6. The automatic switching method for clothes drying rack lights according to claim 1, characterized in that, The method further includes: If a user's manual operation command is detected, the corresponding lighting mode switch is executed first, and the user's operation data is recorded. The user's operation data includes at least the operation time, the weather environment data at the time of operation, the current time of day at the time of operation, and the target lighting mode to be switched by the manual operation command. And / or, the method further includes: The system receives optimized trigger conditions or lighting parameters from the cloud server and updates the corresponding parameters stored locally on the clothes drying rack. The optimized trigger conditions or lighting parameters are generated by the cloud server based on the received user operation data.

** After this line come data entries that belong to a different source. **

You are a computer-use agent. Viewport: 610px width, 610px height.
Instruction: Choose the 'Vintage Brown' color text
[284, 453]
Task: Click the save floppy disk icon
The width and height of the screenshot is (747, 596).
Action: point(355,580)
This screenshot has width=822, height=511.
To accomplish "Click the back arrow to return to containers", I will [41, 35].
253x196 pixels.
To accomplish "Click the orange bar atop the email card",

7. The automatic switching method for clothes drying rack lights according to claim 6, characterized in that, The methods for generating the optimized triggering conditions or lighting parameters include: When the same clothes drying rack is manually switched to the same lighting mode by the user a preset number of times under the same weather conditions and current time of day, the combination of features will be generated as a personalized trigger condition for the same clothes drying rack. Based on the operating data of multiple clothes drying racks in the same geographical area during the same season, optimized parameters are generated for the time period division rules and light intensity thresholds of the same geographical area during the same season. Based on custom parameter data from multiple users, optimized values for lighting parameters of each lighting mode are generated.

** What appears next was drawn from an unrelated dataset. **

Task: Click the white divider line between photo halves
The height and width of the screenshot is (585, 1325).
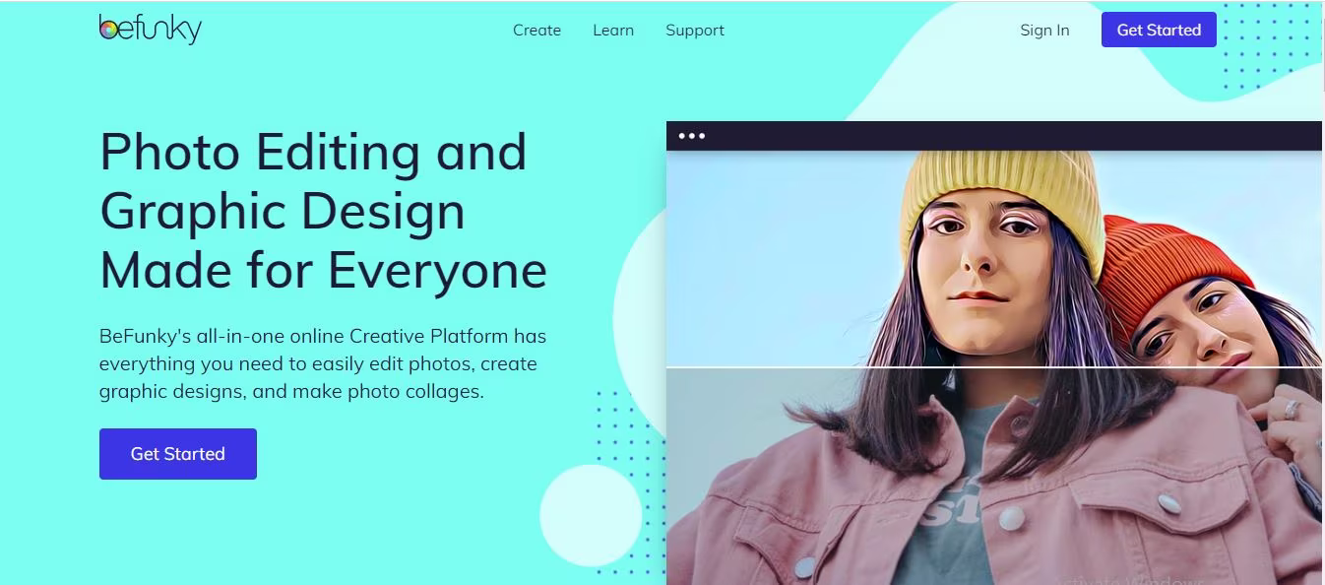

8. The automatic switching method for clothes drying rack lights according to claim 1, characterized in that, The method further includes: When a network disconnection is detected, the clothes drying rack's lighting mode is determined based on the time from the local real-time clock module and the illumination data from the local light sensor.
9. A computer device, characterized in that, The computer device includes a memory and a processor, wherein the memory stores a computer program, and the processor executes the computer program to implement the method as described in any one of claims 1-8.
10. A computer-readable storage medium, characterized in that, The storage medium stores a computer program that, when executed by a processor, can implement the method as described in any one of claims 1-8.